A Constituinte de 1988 produziu entre tantos reparos no campo da Cidadania brasileira a oportunidade singular, dali em diante, de que o País passasse a conviver com outra real conjuntura na qual o Ministério Público no Brasil passou a ter patamar decente e soberania nos seus atos e estrutura.

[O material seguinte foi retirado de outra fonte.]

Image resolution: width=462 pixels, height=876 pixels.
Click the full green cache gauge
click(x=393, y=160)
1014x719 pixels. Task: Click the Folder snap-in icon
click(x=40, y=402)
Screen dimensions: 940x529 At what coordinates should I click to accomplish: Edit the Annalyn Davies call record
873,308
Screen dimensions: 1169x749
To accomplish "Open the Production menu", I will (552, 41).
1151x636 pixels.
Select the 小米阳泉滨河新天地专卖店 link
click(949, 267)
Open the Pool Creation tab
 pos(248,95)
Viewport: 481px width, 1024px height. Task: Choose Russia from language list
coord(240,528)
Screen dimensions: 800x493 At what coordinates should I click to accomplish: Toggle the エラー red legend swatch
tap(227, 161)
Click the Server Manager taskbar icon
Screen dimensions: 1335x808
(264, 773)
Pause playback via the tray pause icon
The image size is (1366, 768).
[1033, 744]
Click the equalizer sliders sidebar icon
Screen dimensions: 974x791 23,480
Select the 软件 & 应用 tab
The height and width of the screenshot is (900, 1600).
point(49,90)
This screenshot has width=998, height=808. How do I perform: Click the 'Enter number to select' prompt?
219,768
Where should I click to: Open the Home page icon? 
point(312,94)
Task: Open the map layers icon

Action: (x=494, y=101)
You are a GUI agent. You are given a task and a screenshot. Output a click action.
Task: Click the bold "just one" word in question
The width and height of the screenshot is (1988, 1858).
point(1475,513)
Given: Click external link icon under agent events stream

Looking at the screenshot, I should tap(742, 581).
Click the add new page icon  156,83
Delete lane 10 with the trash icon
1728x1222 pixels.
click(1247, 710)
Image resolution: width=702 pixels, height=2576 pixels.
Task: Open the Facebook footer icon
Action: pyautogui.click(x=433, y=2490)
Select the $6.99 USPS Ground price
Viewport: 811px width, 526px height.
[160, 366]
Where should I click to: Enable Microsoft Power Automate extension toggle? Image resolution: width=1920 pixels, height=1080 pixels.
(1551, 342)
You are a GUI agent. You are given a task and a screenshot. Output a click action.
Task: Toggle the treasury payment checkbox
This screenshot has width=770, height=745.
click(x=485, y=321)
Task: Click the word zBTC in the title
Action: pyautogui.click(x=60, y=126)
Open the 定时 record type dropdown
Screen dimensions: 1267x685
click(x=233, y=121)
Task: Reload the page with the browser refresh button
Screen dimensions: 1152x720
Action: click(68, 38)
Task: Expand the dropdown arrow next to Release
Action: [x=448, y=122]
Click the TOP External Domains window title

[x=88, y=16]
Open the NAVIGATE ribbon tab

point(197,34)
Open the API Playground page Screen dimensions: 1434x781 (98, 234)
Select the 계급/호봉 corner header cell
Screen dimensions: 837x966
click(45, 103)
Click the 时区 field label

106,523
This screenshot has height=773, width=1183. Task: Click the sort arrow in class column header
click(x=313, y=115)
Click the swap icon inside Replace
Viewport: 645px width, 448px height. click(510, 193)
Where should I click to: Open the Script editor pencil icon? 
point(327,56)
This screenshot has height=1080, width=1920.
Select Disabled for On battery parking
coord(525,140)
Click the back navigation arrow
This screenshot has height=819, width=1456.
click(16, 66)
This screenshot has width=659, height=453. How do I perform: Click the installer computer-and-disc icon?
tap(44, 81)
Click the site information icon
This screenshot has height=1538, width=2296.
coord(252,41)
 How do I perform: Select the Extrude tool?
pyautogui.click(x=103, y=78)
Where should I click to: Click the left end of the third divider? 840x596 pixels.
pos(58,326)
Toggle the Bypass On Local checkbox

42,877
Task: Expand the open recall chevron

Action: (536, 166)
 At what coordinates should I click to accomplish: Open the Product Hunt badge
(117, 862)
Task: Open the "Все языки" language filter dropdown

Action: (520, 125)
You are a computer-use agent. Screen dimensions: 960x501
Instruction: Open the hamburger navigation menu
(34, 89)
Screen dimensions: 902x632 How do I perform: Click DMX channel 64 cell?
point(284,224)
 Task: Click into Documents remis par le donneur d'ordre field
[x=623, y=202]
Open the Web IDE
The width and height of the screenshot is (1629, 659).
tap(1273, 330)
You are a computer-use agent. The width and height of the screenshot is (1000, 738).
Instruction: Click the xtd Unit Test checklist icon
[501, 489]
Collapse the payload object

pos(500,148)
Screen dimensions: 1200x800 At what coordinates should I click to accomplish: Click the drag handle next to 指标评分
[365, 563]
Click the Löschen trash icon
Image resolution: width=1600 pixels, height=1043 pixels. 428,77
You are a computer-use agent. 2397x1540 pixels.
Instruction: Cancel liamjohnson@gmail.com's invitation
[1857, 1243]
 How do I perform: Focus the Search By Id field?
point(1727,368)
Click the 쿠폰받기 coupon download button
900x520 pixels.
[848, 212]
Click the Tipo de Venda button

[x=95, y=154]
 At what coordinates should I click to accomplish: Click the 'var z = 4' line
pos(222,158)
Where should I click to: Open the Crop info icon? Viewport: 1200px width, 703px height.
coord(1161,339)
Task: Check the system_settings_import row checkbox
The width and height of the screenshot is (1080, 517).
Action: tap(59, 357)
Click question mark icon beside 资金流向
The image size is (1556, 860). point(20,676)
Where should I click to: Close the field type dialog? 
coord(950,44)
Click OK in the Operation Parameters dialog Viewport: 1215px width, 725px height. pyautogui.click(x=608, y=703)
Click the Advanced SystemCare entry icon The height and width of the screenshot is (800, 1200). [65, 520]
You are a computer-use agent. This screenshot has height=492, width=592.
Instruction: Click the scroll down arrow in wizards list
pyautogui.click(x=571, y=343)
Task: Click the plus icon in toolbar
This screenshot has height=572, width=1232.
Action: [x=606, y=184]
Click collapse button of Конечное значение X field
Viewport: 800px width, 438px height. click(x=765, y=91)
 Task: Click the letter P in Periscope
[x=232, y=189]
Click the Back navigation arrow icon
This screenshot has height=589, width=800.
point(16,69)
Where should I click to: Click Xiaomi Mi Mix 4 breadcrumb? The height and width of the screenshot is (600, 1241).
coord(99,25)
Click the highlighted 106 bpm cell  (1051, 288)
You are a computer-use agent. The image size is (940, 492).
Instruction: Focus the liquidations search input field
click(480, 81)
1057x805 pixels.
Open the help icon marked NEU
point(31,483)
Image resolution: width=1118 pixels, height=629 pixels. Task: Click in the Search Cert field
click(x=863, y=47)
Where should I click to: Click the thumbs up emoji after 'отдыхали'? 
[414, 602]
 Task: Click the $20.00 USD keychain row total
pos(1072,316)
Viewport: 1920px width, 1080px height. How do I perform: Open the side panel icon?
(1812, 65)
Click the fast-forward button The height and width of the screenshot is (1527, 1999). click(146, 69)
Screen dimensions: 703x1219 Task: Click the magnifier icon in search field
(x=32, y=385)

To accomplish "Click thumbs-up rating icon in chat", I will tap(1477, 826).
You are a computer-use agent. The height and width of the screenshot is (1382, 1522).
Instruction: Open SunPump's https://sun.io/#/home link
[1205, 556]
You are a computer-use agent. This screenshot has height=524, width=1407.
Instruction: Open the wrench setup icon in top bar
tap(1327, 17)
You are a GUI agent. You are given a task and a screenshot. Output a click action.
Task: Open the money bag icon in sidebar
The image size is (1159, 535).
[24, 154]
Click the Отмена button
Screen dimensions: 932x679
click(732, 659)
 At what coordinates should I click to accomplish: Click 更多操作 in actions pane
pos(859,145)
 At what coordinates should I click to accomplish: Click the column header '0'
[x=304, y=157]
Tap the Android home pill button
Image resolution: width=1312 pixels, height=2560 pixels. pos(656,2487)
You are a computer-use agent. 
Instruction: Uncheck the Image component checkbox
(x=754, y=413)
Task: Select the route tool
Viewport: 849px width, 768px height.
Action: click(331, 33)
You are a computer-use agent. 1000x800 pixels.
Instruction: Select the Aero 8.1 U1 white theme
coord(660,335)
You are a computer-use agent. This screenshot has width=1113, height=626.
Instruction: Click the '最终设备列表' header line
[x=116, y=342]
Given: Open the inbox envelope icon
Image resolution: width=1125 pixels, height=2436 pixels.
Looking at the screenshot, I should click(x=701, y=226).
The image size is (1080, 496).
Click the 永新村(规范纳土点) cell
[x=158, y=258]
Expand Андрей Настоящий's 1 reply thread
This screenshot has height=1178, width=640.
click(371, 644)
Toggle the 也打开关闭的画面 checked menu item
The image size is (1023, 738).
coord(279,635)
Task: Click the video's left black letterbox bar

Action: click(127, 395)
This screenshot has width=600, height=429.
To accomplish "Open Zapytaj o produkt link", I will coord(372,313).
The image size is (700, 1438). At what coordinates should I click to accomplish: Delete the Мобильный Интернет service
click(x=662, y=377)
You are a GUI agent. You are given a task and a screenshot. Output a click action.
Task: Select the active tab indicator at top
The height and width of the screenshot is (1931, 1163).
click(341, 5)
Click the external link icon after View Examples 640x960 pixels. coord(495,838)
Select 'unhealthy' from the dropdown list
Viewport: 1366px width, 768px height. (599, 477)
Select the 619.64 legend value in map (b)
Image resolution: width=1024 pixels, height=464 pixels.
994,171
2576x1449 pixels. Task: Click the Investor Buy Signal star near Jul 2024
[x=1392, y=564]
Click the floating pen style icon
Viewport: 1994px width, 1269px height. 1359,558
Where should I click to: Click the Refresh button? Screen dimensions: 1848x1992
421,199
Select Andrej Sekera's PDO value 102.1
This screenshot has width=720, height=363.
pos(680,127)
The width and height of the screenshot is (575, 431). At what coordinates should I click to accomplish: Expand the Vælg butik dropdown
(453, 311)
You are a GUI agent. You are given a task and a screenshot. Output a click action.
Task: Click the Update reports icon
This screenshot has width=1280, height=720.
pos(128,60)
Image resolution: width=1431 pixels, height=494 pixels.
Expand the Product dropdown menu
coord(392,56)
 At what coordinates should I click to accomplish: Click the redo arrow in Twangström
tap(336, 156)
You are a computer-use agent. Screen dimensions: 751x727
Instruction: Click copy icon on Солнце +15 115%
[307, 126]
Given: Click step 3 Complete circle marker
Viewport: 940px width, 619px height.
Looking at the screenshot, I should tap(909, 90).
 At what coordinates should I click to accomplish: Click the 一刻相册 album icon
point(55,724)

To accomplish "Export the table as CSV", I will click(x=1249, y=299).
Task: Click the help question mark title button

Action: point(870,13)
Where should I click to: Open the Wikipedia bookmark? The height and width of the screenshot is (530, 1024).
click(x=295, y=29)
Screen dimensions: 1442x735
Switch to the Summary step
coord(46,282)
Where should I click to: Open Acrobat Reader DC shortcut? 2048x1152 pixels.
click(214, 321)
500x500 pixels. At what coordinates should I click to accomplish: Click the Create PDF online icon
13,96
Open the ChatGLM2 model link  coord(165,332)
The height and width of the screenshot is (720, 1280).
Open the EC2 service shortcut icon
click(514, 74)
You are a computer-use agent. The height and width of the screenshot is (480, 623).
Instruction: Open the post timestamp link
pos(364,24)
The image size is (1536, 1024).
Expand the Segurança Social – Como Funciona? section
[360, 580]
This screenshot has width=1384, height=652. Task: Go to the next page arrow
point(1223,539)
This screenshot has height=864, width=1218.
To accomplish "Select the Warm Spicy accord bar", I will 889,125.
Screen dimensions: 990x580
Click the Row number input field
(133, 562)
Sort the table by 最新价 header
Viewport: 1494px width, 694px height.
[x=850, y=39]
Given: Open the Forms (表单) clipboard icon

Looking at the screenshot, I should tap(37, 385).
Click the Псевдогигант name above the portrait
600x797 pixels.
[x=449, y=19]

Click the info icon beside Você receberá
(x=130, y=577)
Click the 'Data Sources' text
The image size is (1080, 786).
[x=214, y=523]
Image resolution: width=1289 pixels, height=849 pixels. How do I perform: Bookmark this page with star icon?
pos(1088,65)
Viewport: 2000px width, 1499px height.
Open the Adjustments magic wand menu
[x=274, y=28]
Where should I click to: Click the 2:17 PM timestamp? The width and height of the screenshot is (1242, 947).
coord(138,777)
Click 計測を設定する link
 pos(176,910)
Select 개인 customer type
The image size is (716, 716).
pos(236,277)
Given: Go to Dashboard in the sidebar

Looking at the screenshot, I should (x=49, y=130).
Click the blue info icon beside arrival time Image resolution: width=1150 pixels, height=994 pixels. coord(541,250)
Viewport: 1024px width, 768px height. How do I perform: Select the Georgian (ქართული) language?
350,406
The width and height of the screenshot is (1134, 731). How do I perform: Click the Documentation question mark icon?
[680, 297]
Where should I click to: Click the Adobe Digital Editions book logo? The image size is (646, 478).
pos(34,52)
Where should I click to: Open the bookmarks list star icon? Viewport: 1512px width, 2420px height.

Sem dúvidas, foi um dos maiores ganhos do Brasil.
Destarte e/ou data vênia, como repetem os alunos de Direito do Dr. João Aguiar no bairro da Torre, se faz imprescindível admitir que ali ou acolá tem havido excessos ou extravagâncias incompatíveis com o Mister do Ministério Público.
UM CASO GRAVE
No plano nacional, está cada vez mais exposto sem dúvidas de que setores do Ministério Público Federal andam combinados com setores da Justiça Federal e PF para somente atuar no casos Nacionais para eliminar o PT e o ex-presidente Lula, posto que, apesar de muitas evidências e comprovações em delações contra autoridades e lideranças do PSDB e outros partidos, mas nenhum deles sofre qualquer ação por parte dos integrantes do MPF.
‘DANDO NOMES AOS BOIS”
Na Grande Midia, virou chacota nas redações a atuação do Procurador Carlos Fernando dos Santos já sendo tratado por nomes nacionais como Luiz Nassiff na condição “do mais imprudente dos procuradores da Lava Jato”.
Exercer com eficácia a missão de zelador das Leis não necessariamente exige excesso de holofote e, pior, decisão parcial, direcionada para uns e inexistente, complacante com outros.
Ele não representa da forma posta o significado indispensável do Ministério Público. Ao contrário, desqualifica.
UM OUTRO CASO NA PARAIBA
O Procurador de Justiça Valberto Lira por pouco, muito pouco mesmo, não inviabilizou a realização de um jogo clássico neste domingo entre Botafogo e Sport do Recife. Aliás, um belo jogo sem problemas.
Determinar o impedimento de acesso da torcida do rubro-negro e até observar que as obras em torno do Estádio Almeidão dificultam os jogos destoam da realidade posta.
MAIS DETALHES
Quem foi ao estádio viu que a torcida pernambucana teve seu espaço normal, sem problemas – algo que não está infenso acontecer, como se deu em São Paulo com torcedores corintianos -, portanto, o Mestre tem exagerado na dose ao aventar até suspender os jogos no estádio. Cá pra nós, em comparação a outros Estados, o Almeidão tem tido reestruturação como poucos diante dos investimentos do Governo do Estado.
Quanto às obras, que aliás se apresentam imponentes em torno do Estádio, não são suficientes para impedimentos por parte de Vossa Excelência. Ao contrário, a gestão do Almeidão precisa ser agradecida porque tem feito um trabalho de alto padrão para torcedores e, enfim, quem comparece ao estádio.
O caso Valberto Lira nada tem a ver com seu colega de São Paulo, mesmo assim, é sempre recomendável ser prudente para evitar excessos ou injustiças.